A growing population means increased mobility; no ifs, ands or buts about it. It’s a given.
Mobility – or more precisely, locomotion – is nothing more than place-to-place moving. And, mobility, at its most fundamental level, is no more complicated than putting one foot in front of the other.
But there is more to mobility than just this, obviously – so much more, in fact. And, of course there is the detrimental part – the impacts (collision/crash, congestion/gridlock, air-/noise- pollution aspects, just to name three) – connected to such; a side that goes hand in hand with and in which there seems to be no getting away from – at least not at this juncture, anyway.
‘Houston: We have a problem!’
Then there are effects like lower fuel prices coupled with other factors that have manifested themselves into a jump in driving. In fact, an increase of over 52 billion miles in 2016 over the prior-year figures in the United States, up from 3.148 trillion miles traveled in 2015 to more than 3.2 trillion driven miles last year.
The overwhelming majority of the types of vehicles purchased coupled with increased driving is “driving” the “problem.” And the “problem,” well, that’s the harmful pollutant emissions aspect from this sector that are continuing to grow.
The Institute for Transportation and Development Policy and University of California at Davis in the collaboration’s “Three Revolutions in Urban Transportation” report raises the point that there are 764 million motor vehicles in the world today – more than three-fourths of a billion.
Meanwhile, there are ideas galore on how or how best to reduce transport emissions. At the same time, whatever has been implemented to date, has had very limited effect, apparently. And, to reiterate once more, the emissions numbers from transportation keep growing.

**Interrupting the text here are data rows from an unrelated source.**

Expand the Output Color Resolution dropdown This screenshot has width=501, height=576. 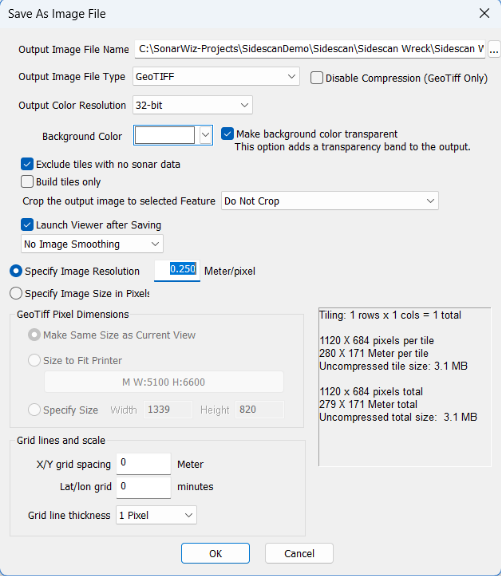pyautogui.click(x=192, y=105)
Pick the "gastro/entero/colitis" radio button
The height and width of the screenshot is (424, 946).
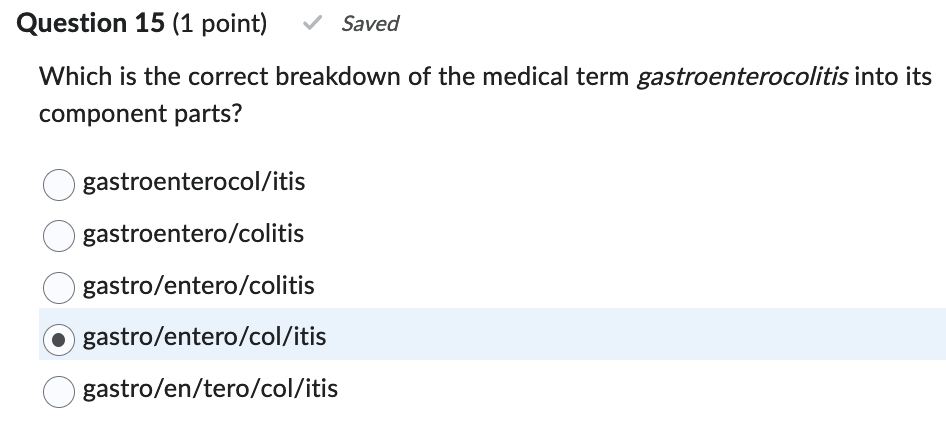[59, 287]
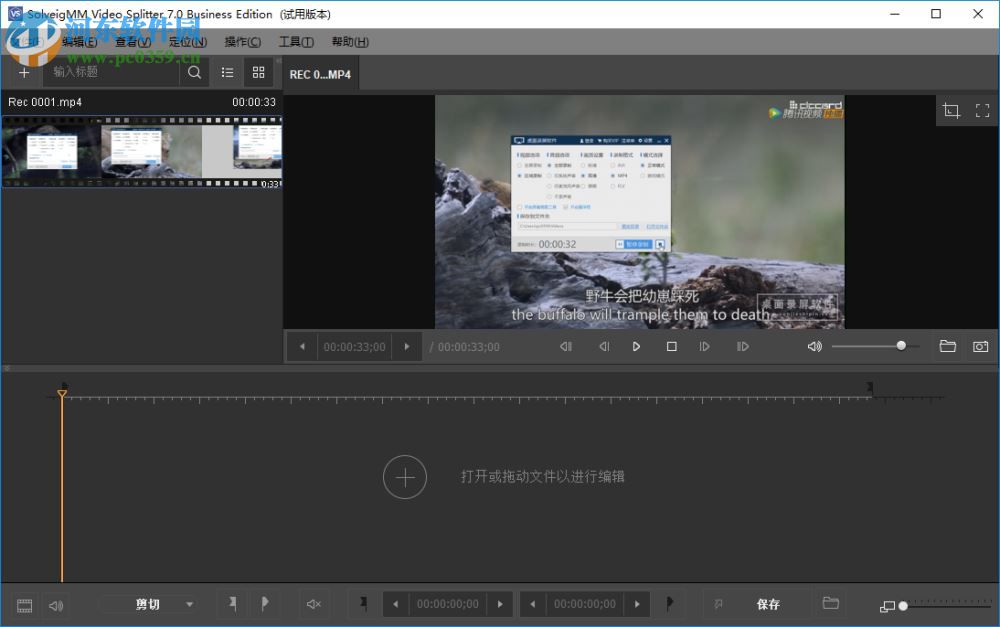This screenshot has height=627, width=1000.
Task: Click the 保存 save button
Action: point(769,604)
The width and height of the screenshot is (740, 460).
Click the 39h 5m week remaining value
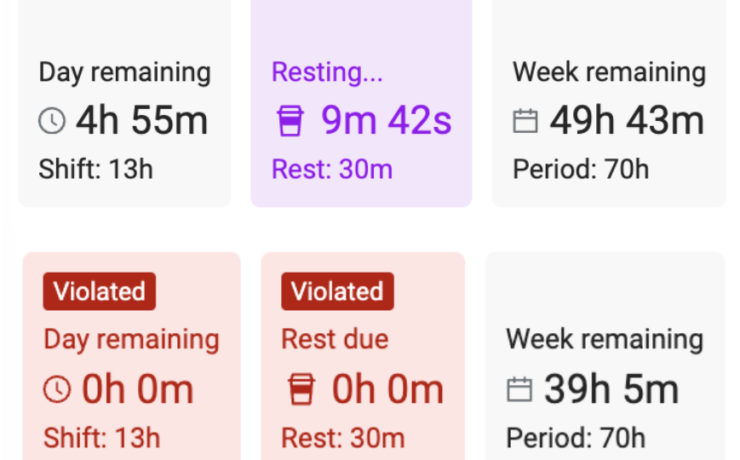pyautogui.click(x=611, y=389)
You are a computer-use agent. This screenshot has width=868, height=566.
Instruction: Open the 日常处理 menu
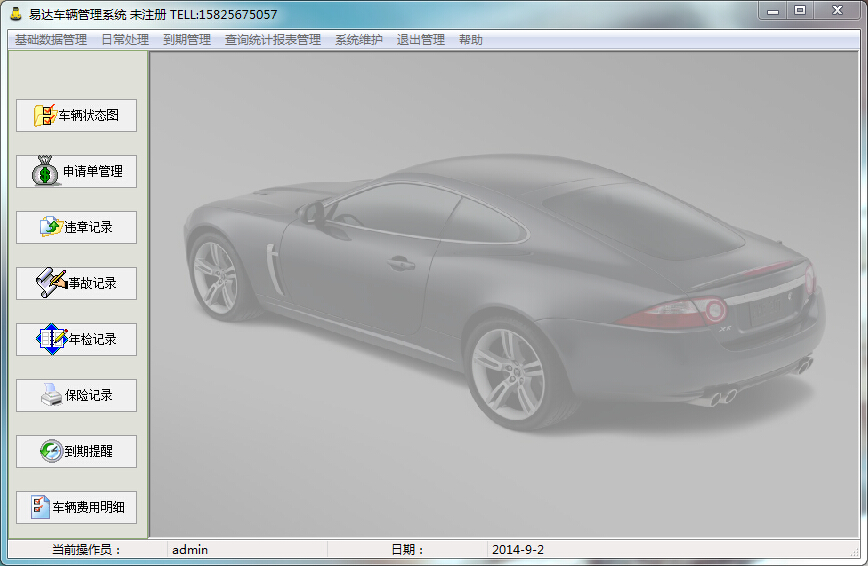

Rising emissions from transportation
“Greenhouse gas (GHG) emissions from the transport sector have more than doubled since 1970, and have increased at a faster rate than any other energy end-use sector to reach 7.0 Gt CO2eq in 2010. Around 80% of this increase has come from road vehicles. The final energy consumption for transport reached 28% of total end-use energy in 2010, of which around 40% was used in urban transport,” reported R. Sims, et al. in Climate Change 2014: Mitigation of Climate Change, “Chapter 8: Transport,” Executive Summary, section “8.1: Freight and passenger transport (land, air, sea and water),” p. 605 from the Intergovernmental Panel on Climate Change.1
Significantly reducing emissions from said sector will not be easy. But, the place to put the most effort and emphasis on that makes the most sense is road vehicles through behavioral changes, regulatory action and technological development.
As it relates, some of what was previously brought to bear in: “An air quality pep-talk primer: Transportation – a rallying cry, really,” bears repeating, and that is:
“In some European nations and elsewhere, a hardline stance in addressing transpo. pollution is being taken. Limits, for instance, are being imposed on the number of polluting vehicles that are allowed to enter cities’ proper and the ones that are allowed are likely to be charged a fee if it is not that way already. Such action in Paris immediately comes to mind.
“Getting automobilists to switch to cleaner forms of transportation or adopting the use of cleaner-burning fuels or even embracing notions like non-polluting electric- and fuel-cell-powered vehicles, by doing such, this will have a positive effect on air especially if there is a heightened reliance on such.
“In the heavy-goods-movement department, putting more of the cargo on trains certainly has an air benefit; even more so when said trains are powered by cleanly (renewably) produced electricity. It is little different for trains carrying people. Improvement with respect to aviation and shipping is absolute; these are most certainly not exempt.”
These approaches and then some are all very worthy of serious consideration and it would seem the time is more than ripe for implementation action regarding such on a global scale. In other words, such is long overdue.
- Sims R., R. Schaeffer, F. Creutzig, X. Cruz-Núñez, M. D’Agosto, D. Dimitriu, M.J. Figueroa Meza, L. Fulton, S. Kobayashi, O. Lah, A. McKinnon, P. Newman, M. Ouyang, J.J. Schauer, D. Sperling, and G. Tiwari, 2014: Transport. In: Climate Change 2014: Mitigation of Climate Change. Contribution of Working Group III to the Fifth Assessment Report of the Intergovernmental Panel on Climate Change [Edenhofer, O., R. Pichs-Madruga, Y. Sokona, E. Farahani, S. Kadner, K. Seyboth, A. Adler, I. Baum, S. Brunner, P. Eickemeier, B. Kriemann, J. Savolainen, S. Schlömer, C. von Stechow, T. Zwickel and J.C. Minx (eds.)]. Cambridge University Press, Cambridge, United Kingdom and New York, NY, USA.